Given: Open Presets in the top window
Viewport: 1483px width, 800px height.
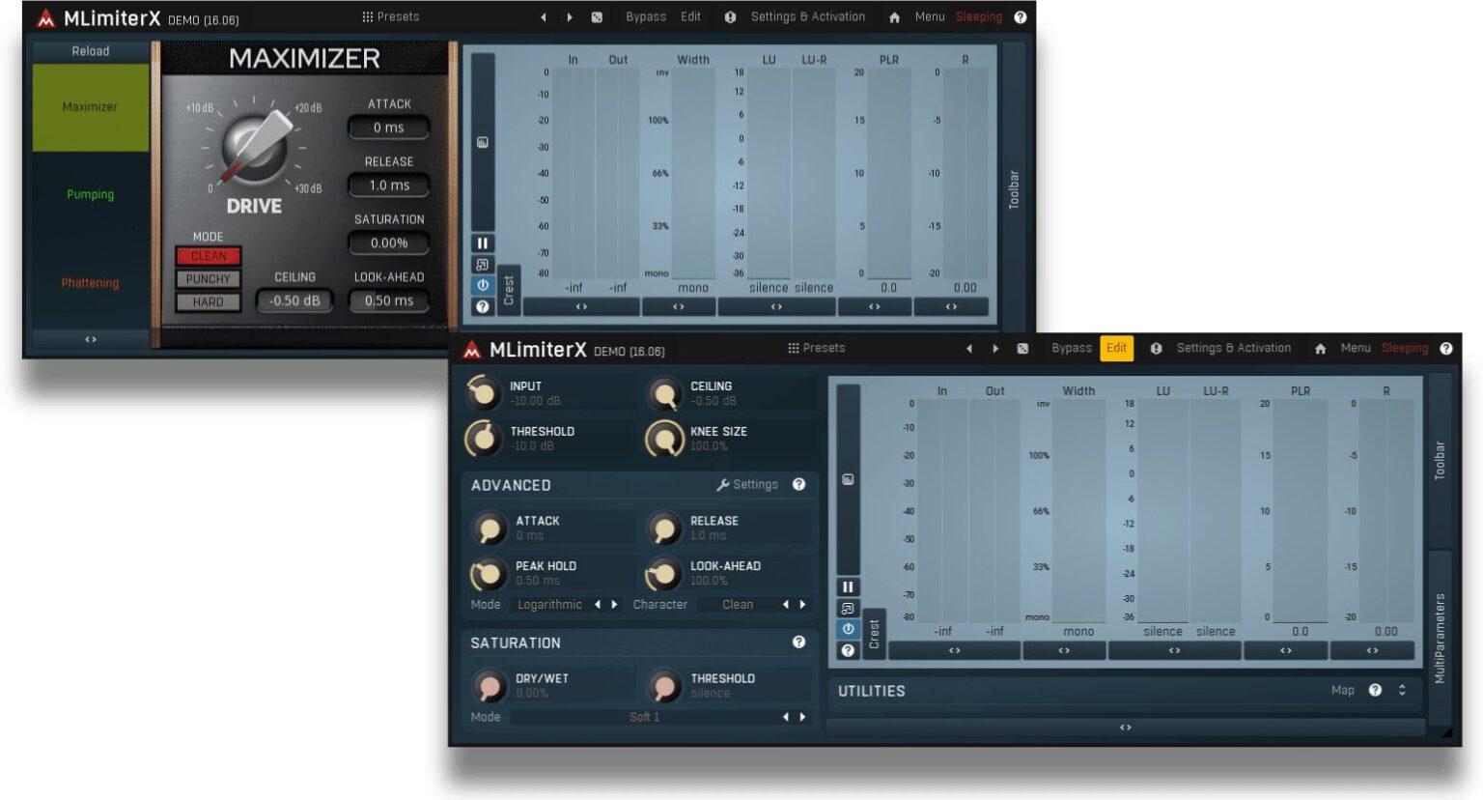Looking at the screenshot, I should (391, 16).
********
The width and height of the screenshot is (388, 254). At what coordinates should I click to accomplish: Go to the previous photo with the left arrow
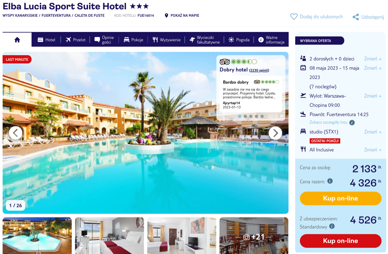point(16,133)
********
Requirements: Give the lines starting at the line that contains "Given: Open Presets in the top window" and ending at the line that contains "Looking at the" as a Markdown table with the columns No. and Text, omitting blank lines. Leave the pictures out of the table.

Result of the task:
| No. | Text |
|---|---|
| 1 | Given: Open Presets in the top window |
| 2 | Viewport: 1483px width, 800px height. |
| 3 | Looking at the screenshot, I should (391, 16). |